## Exercise
Continue the blog post below about A&E pressures and patient care at the Trust, picking up after its final sentence.

## Selected text
........
I have been struck this week by a couple of things in particular that I want to explore here in the blog. I’d be interested in your views and feedback, your own experience and, perhaps most importantly, what you think we can do.
The first question is focused on patient experience and how we strive to not only provide effective and timely health care, especially through the winter months, but continually improve it too.
The second is how we ensure colleagues across all settings and services also feel cared for, valued and supported. That we don’t deliver patient care at the excessive personal cost of colleagues is no less important – and getting that balance right is critical to our success.
Let me share a couple of things connected to this.
On Monday I saw a message from a retired GP who had come into A&E at Royal Blackburn with a 97-year-old man and described a poor and frustrating experience, including patients being cared for on the corridor.
It was clear he had a good understanding of the issues we are trying to manage and we responded to share how we have seen extremely high and consistently escalating numbers of people attending A&E, creating congestion, long waits to be seen and a lack of clinical space which leads to the last resort of corridor care.
Of course, no explanation will detract from this man’s experience, how he felt or what he thought whilst he was here.
I assured him that the team in A&E, colleagues on all wards and in the community were working hard to care for people as a team and within a system which values dignity and respect no matter who, what or where. I explained that we have an Urgent and Emergency Care Improvement Plan and how we are focused on doing our best for every patient, every day, in what are challenging circumstances for everyone.
I wanted him to recognise that this isn’t a local issue or a case of ELHT not being good enough or that colleagues could somehow do more. NHS England recently published details of a ‘record summer’ of demand in urgent and emergency care, with September being the busiest with four per cent more patients compared to last year. In ELHT this is about 72 extra people than usual in the department every day.
NHS England also carried out a mid-year review of the Trust and acknowledged our performance on delivering planned operations and treatment as well as responding to patients who attend A&E. This review also recognised the Trust’s positive performance on seeing people
within four hours of arriving and our commitment to reducing the number who wait 12 hours to be admitted and may be cared for on the corridor when demand is high.
........
## Dataset content
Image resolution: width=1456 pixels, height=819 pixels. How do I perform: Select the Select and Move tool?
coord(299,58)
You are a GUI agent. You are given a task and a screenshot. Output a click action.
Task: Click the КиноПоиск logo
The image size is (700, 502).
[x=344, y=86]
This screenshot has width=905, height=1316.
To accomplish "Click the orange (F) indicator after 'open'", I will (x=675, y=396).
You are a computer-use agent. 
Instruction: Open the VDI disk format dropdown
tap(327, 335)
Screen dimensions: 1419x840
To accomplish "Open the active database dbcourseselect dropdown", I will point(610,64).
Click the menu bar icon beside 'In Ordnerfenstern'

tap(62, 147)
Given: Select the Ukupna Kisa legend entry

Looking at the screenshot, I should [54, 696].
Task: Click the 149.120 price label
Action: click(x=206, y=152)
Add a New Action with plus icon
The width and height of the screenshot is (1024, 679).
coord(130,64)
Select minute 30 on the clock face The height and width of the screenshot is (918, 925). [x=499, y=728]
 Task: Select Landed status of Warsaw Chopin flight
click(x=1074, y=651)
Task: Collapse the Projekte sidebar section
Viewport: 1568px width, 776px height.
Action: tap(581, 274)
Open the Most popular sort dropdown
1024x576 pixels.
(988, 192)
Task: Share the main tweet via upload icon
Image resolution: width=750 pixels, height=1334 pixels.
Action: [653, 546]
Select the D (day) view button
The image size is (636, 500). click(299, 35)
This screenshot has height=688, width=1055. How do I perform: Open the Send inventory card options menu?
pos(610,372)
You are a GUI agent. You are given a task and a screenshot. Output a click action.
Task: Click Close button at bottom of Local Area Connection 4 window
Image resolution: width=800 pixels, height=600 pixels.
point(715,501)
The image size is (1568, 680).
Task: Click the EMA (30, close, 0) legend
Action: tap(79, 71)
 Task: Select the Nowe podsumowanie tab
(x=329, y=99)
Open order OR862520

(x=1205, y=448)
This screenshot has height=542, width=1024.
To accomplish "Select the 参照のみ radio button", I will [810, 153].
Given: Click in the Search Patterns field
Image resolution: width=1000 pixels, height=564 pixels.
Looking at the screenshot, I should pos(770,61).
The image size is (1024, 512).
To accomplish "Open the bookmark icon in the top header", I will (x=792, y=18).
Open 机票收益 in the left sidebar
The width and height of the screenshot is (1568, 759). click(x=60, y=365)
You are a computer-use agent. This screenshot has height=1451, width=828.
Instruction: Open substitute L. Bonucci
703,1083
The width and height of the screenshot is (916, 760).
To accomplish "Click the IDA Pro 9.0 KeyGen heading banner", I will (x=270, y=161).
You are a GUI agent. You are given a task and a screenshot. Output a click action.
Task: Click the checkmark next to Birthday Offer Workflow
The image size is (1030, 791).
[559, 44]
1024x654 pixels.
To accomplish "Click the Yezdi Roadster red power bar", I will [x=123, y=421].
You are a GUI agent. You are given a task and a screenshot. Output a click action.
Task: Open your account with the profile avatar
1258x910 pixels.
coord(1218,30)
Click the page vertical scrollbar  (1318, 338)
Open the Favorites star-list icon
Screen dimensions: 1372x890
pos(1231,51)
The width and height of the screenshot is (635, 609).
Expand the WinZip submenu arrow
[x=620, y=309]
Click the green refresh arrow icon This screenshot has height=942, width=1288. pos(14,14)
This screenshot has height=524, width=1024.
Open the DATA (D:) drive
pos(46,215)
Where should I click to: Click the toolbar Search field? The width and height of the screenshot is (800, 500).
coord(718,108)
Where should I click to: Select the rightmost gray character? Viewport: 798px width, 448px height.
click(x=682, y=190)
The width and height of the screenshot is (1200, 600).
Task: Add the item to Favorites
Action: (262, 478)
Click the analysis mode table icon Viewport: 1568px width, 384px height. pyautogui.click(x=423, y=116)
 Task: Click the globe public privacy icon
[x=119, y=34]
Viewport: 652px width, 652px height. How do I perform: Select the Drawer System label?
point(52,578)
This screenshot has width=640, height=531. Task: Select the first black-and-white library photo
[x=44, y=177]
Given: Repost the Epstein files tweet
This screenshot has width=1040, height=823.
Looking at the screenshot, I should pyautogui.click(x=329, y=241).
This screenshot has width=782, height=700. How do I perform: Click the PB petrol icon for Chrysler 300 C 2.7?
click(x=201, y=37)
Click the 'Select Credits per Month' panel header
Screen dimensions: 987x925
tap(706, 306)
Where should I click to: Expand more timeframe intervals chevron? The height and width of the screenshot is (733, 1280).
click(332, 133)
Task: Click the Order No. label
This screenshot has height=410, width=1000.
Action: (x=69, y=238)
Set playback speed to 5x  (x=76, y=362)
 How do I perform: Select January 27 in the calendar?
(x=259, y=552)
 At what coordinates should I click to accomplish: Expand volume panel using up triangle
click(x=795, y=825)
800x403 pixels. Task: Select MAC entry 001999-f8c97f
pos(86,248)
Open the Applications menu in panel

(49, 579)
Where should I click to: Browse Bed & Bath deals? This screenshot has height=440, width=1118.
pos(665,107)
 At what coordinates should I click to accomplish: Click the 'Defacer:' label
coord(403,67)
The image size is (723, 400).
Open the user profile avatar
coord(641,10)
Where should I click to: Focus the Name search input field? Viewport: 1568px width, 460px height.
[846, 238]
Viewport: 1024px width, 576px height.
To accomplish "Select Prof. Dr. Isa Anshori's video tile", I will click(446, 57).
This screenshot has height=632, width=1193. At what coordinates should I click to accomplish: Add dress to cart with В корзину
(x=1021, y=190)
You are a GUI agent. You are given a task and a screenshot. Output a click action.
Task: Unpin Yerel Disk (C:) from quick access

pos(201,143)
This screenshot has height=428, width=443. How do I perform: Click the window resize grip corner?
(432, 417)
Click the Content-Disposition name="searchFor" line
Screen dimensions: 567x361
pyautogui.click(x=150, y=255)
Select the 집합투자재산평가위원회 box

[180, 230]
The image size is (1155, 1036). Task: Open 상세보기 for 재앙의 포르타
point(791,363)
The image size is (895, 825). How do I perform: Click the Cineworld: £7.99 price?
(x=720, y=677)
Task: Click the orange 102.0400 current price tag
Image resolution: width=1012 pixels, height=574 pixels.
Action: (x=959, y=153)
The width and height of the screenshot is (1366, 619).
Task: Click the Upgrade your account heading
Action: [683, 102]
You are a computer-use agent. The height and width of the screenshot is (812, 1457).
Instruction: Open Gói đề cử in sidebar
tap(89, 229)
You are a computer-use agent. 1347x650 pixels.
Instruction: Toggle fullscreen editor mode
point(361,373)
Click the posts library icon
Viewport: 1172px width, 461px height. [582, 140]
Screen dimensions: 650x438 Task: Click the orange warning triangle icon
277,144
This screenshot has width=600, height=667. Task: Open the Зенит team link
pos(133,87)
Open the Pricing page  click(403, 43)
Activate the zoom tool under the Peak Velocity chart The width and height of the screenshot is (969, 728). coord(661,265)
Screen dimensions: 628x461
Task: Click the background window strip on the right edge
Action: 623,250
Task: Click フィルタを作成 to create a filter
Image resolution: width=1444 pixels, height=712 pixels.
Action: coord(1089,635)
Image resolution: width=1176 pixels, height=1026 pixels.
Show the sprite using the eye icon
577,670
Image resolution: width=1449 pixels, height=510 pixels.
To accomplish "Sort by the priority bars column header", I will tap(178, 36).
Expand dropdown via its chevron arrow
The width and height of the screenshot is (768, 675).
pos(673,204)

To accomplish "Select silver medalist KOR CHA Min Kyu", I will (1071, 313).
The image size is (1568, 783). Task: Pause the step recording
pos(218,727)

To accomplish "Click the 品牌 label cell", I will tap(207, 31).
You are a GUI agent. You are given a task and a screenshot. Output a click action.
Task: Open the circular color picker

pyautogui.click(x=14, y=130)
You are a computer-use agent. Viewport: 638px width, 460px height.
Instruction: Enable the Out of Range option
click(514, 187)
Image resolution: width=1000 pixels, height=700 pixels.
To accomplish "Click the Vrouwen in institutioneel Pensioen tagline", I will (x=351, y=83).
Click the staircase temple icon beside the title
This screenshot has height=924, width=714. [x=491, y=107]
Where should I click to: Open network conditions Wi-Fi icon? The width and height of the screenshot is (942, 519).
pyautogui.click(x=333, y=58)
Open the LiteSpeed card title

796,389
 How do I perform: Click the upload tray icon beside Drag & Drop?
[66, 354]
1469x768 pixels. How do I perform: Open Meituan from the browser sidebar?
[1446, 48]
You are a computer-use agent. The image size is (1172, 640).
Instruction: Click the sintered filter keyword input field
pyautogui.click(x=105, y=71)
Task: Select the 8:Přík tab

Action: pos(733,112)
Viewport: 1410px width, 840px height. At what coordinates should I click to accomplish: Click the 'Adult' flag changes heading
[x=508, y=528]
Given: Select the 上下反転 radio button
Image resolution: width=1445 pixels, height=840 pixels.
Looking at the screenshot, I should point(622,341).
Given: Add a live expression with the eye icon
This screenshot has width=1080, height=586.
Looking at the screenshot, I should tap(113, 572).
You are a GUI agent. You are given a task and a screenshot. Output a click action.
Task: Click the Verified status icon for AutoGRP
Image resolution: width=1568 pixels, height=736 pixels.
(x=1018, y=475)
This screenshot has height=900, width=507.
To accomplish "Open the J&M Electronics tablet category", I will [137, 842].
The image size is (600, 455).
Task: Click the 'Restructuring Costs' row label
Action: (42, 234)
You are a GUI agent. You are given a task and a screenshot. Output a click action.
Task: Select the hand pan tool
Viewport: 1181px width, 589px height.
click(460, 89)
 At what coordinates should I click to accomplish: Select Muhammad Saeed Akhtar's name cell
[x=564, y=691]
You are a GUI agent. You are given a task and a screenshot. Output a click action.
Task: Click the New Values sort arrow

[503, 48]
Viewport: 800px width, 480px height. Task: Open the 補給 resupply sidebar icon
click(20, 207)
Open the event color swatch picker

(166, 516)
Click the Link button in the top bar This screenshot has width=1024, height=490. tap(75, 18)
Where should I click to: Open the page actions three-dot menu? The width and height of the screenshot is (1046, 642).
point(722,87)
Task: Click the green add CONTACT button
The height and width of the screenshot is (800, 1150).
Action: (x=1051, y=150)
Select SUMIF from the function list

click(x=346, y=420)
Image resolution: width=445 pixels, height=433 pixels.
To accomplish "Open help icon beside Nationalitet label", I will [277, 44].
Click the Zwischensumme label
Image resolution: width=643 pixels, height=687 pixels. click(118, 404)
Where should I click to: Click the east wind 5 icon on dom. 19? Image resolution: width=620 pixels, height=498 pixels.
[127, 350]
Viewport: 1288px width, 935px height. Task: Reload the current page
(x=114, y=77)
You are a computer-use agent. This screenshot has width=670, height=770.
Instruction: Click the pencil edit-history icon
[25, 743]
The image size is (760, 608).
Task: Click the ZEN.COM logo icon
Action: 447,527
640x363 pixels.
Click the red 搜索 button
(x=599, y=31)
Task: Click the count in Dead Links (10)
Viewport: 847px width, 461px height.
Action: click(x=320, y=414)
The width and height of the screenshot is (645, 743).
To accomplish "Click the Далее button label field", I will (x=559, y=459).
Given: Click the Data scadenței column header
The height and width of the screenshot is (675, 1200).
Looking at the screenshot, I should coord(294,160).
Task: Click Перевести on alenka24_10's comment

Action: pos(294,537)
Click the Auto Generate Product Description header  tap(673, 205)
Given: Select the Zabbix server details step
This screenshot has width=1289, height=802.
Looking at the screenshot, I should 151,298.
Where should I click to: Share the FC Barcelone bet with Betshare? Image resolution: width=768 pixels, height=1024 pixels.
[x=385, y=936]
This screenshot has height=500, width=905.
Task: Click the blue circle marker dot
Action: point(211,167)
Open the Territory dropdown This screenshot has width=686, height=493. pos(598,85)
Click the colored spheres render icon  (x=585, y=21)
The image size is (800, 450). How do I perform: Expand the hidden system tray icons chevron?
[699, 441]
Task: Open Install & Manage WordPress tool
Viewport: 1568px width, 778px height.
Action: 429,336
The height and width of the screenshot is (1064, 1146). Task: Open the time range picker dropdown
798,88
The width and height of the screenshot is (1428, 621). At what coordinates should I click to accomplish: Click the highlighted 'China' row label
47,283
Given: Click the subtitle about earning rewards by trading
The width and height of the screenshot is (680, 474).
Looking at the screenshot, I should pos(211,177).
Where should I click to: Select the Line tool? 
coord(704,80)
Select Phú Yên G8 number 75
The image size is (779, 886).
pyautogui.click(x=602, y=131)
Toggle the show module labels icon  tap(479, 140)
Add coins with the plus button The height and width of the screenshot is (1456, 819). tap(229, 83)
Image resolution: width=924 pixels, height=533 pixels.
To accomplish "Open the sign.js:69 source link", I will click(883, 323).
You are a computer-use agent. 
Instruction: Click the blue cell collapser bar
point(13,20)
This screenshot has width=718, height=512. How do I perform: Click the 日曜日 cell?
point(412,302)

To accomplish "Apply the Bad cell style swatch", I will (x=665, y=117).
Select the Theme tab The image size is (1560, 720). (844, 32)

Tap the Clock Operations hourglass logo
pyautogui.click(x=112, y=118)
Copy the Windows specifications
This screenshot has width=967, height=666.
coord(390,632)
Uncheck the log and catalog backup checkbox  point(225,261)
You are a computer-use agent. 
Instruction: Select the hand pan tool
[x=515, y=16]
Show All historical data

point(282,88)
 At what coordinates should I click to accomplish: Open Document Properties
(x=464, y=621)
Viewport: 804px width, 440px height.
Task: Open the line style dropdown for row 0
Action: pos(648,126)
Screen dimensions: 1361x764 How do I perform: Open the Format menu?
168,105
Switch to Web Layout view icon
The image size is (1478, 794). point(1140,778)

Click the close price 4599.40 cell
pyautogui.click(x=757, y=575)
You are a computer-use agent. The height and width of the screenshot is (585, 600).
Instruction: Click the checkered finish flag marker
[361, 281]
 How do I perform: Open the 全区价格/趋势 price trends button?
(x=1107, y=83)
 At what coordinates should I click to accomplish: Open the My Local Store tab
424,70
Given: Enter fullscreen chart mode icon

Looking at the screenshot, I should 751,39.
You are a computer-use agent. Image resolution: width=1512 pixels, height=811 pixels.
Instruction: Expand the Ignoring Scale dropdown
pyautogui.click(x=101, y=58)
........
## Reply to the exercise
Still, no matter the reasons or rationale, the hard work or focus to improve, we must not shy away from the fact that the experience for patients and colleagues remains unchanged and this is what keeps me and lots of others awake at night.
To this point, I had some feedback from colleagues on Tuesday as part of a regular weekly update, where questions and comments can be posted anonymously in the chat box.
One shared they were worried about maintaining the quality of our services and delivering ‘everything else’ – and that just trying to achieve this was damaging health, well-being and morale. This sparked a wider debate about how everything from financial pressures, data, league tables, grip and control – anything that doesn’t tangibly feel ‘hands on’ with patients – was creating extra pressure and leading some to ‘breaking point’.
I want to acknowledge this here as I did in the session and say thank you for the candid feedback and questions, but it’s important I am equally clear that we will continue to be held to account on the quality of care we deliver to our patients but also our performance and our financial position. There is no alternative and only by working as a team will we reduce the weight of the burden. There is no one person who could solve this on their own and the solution includes both colleagues and patients.
Please, if you are a local resident, help us by acting responsibility and only attending A&E or any of our urgent and emergency centres if you have a genuinely urgent or emergency health issue. You can check the right place for you here. Don’t contribute to the poor experience of others by attending for anything less or something that could be managed elsewhere.
Another comment raised in the same briefing talked about the influence of politics on the NHS and it was interesting on Wednesday to see the Secretary of State for Health and Social Care Wes Streeting and the Chief Executive of NHS England Sir Jim Mackey talking in the media.
Both admitted that, despite preparing more thoroughly for winter than ever before, it was likely the NHS as a whole would struggle and perhaps even become ‘overwhelmed’.
In the same article they described how colleagues, especially those in A&E, were experiencing growing levels of harassment, aggression and violence when care gets delayed. They shared their concerns for the coming weeks when flu, Covid and the planned industrial action by resident doctors would make things very difficult indeed.
I have no doubt we will continue to see tremendous pressure across the Trust met with an equal amount of hard work and determination to manage it, but the impact on patients and colleagues will be a huge worry too. Please do not let emotions overwhelm you and remain calm and respectful to everyone, even when moments of concern or anxiety naturally flare.
Safe to say, we will continue to ask ourselves what more we can do and how we can work differently to improve experience in our settings every day – please provide your feedback to help us understand what it feels like for you.
In the meantime, we are here and doing our best for all patients and their families and we have health and well-being support in place for colleagues too. Please, reach out and ask for care if you need it.
We have so many fantastic people at the Trust who turn in more than just a shift every day and do whatever it takes, often with little thought for themselves or their own families at home.
I think we need to be mindful of our personal resilience and vulnerabilities but also our individual responsibility to think of others, to care for them and do what we can to help. That goes for patients, colleagues, families and partners.
Only by working together will we improve things and ensure everyone feels cared for, supported and valued, whoever they are.